Nearing its endgame, WandaVision remains as haphazard and spontaneous in its quality as its titular bender of realities. With episode seven pulling another mask off in its final moments, the sower of all this mess is finally revealed…and it just feels a little underwhelming, sadly.
Last week on WandaVision, we were reconciling the cross-studio pollination of Evan Peters’ Pietro Maximoff (formerly of Sony’s X-Men film franchise) with the anarchic atmosphere and neon fonts of a ’90s sitcom guiding our gaze through Wanda’s (Elizabeth Olsen) land of make-believe. We’re fully postmodern in our pursuits this week though, with candid The Office-style “documentary” confessionals and handheld camerawork. It works, mostly, because with the chaos of Vision (Paul Bettany) seeing through Wanda’s illusion and her world almost literally crumbling, the self-reflection and awareness are at an all-time high for our heroes.
It’s just that there doesn’t seem to have been much at all to WandaVision‘s shtick, my hopes and concerns with the series’ initial fluffy pacing coming to their respective conclusions. As the shell breaks down, WandaVision‘s seventh episode continues to reveal the same old yolk.

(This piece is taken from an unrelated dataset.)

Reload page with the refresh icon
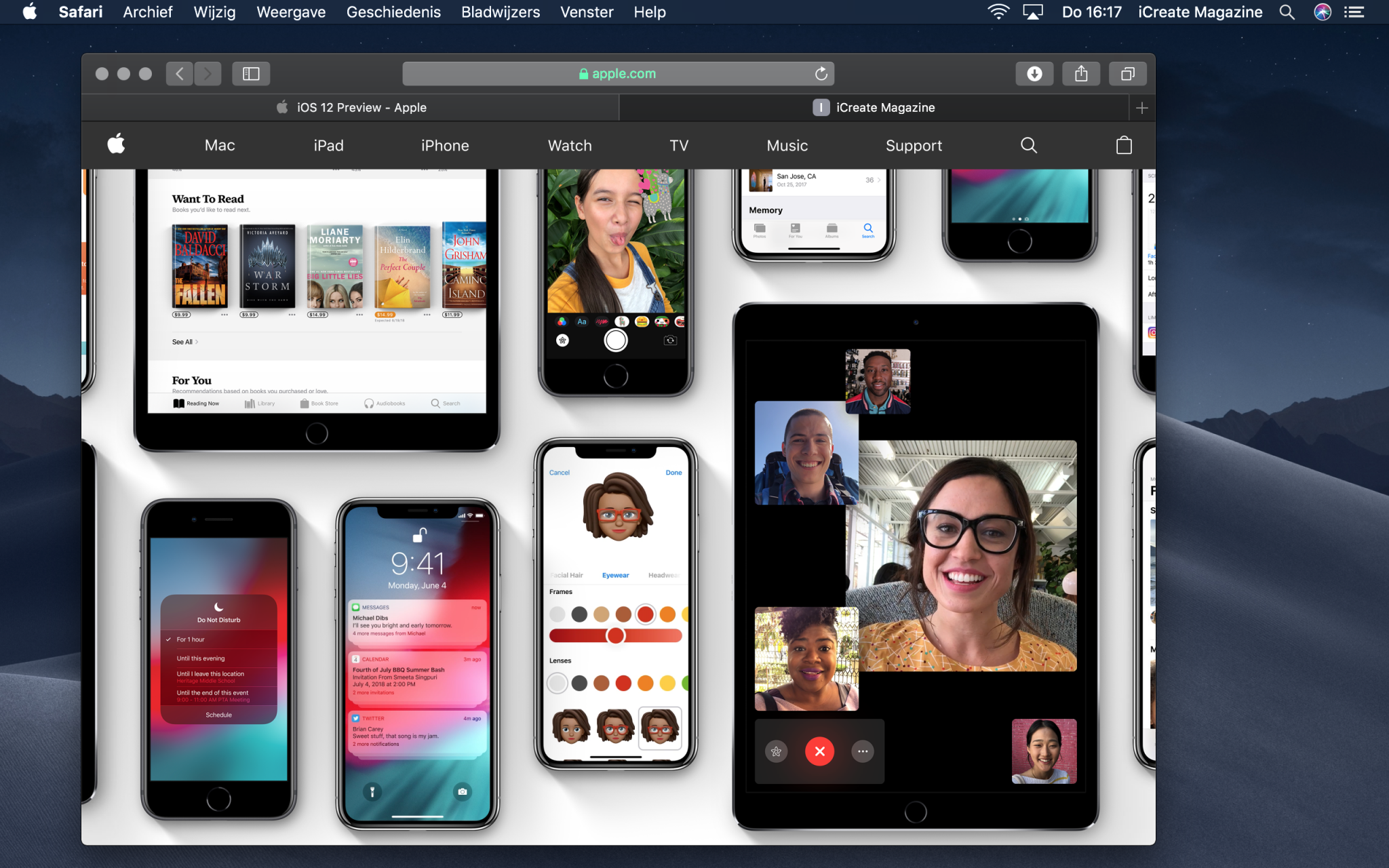Image resolution: width=1389 pixels, height=868 pixels. coord(821,73)
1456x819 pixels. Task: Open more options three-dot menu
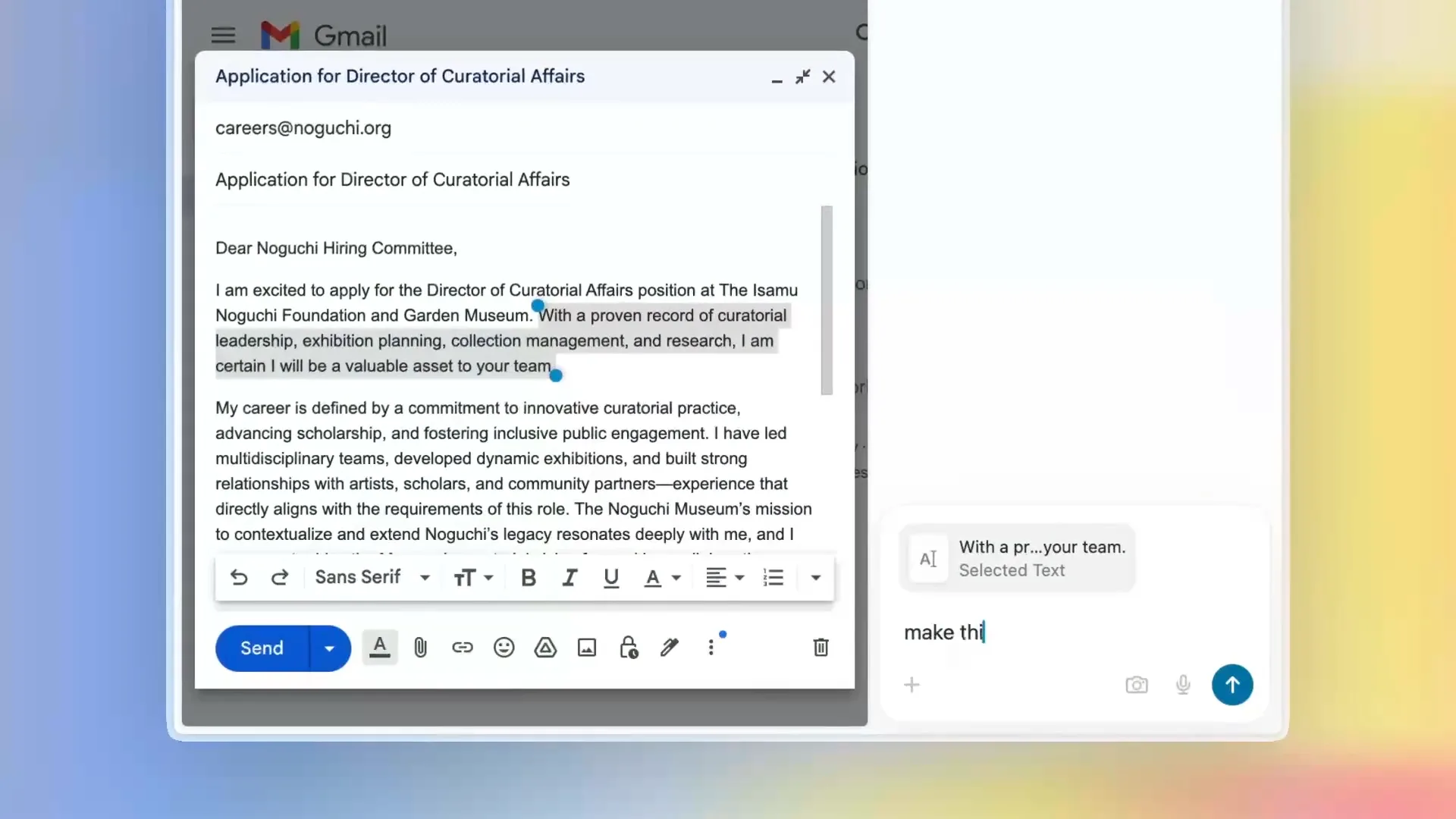coord(711,648)

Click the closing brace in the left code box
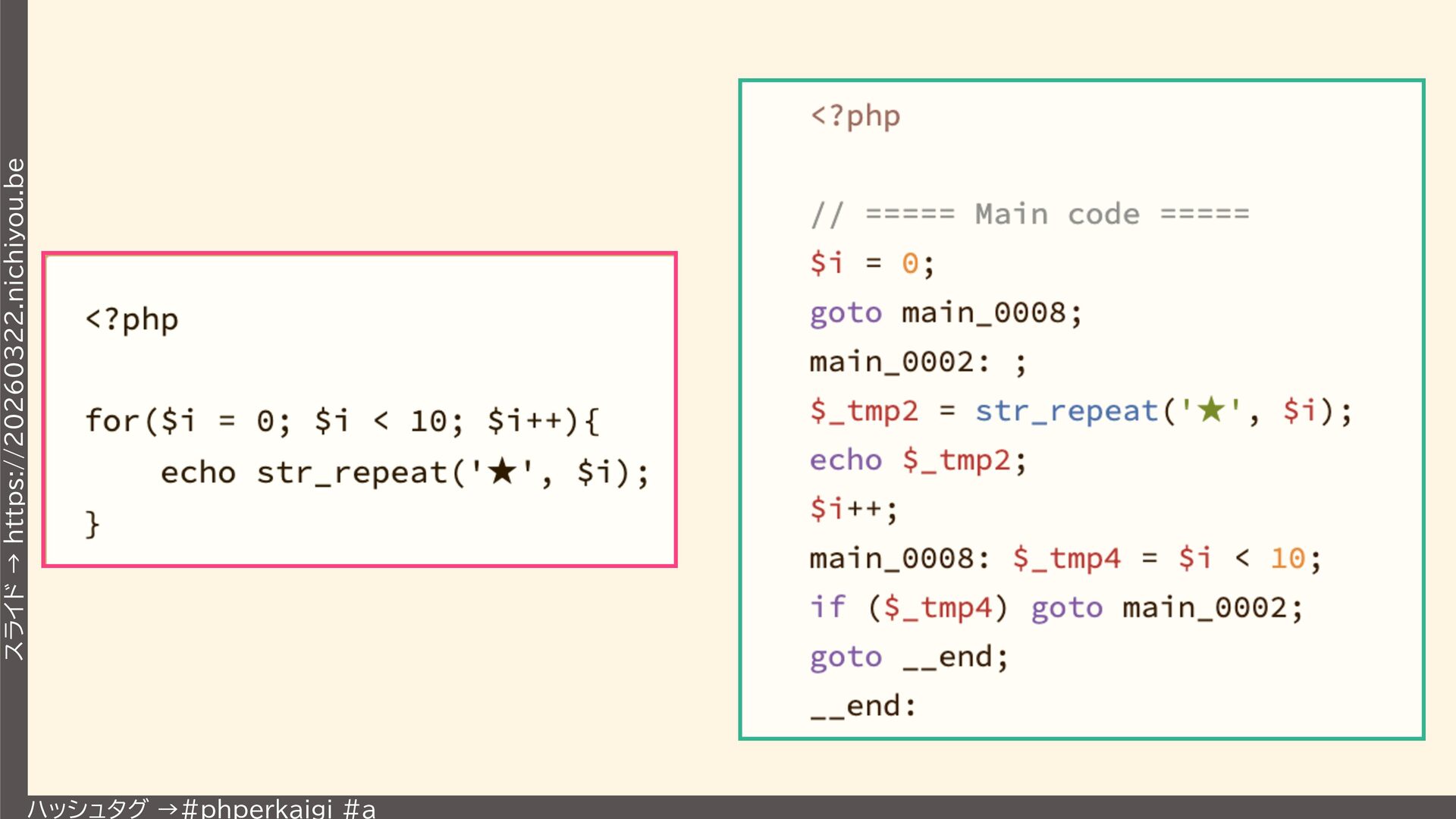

Olsen is, as always, great in her timing, flipping the switch from idiosyncratic to “uh-oh-she’s-gonna-explode” menacing on a dime, while Paul Bettany’s work is increasingly good. The tragedy of Vision’s character is only touched upon thus far, and hopefully, the doomed android gets a heartfelt sendoff (or, perhaps, triumphant return?) by the time our story is over because Bettany’s increasingly visible frustration as the Ultron spawn is great stuff. It’s also gratifying to see Vision start to take control, so long has he been a plaything of Wanda’s, relegated to literally hiding his face in Westview’s odd suburbia… suburbia which, turns out, had more than one marionette pulling its strings.
The legacy of WandaVision‘s place in the MCU may end up being Monica Rambeau, now having walked-the-walk and re-entered Westview through Wanda’s barrier, with some matter of “rewriting” of her DNA seemingly having occurred. As with Agnes, fact-seeking fans of Marvel’s literary history will have a lot of back issues to chew on in speculating where Parris’ Rambeau may go, and how she may have a life far beyond WandaVision‘s nine episodes.
I’d often called Disney and Marvel’s Cinematic Universe the “most expensive TV show in theaters,” and the label is feeling increasingly apt with WandaVision. Except, rather than have a compact two hours at the movies to lay another proverbial brick on the wall of the next Big Team-Up Movie, WandaVision provides us a season’s worth of TV chunks. If WandaVision were a soft drink, a can of Coca-Cola after a recent redesign of its logo, plastered across the front would surely be “Same great taste!” Episode seven of WandaVision makes it abundantly clear that, all along, this was the same old Coke after all.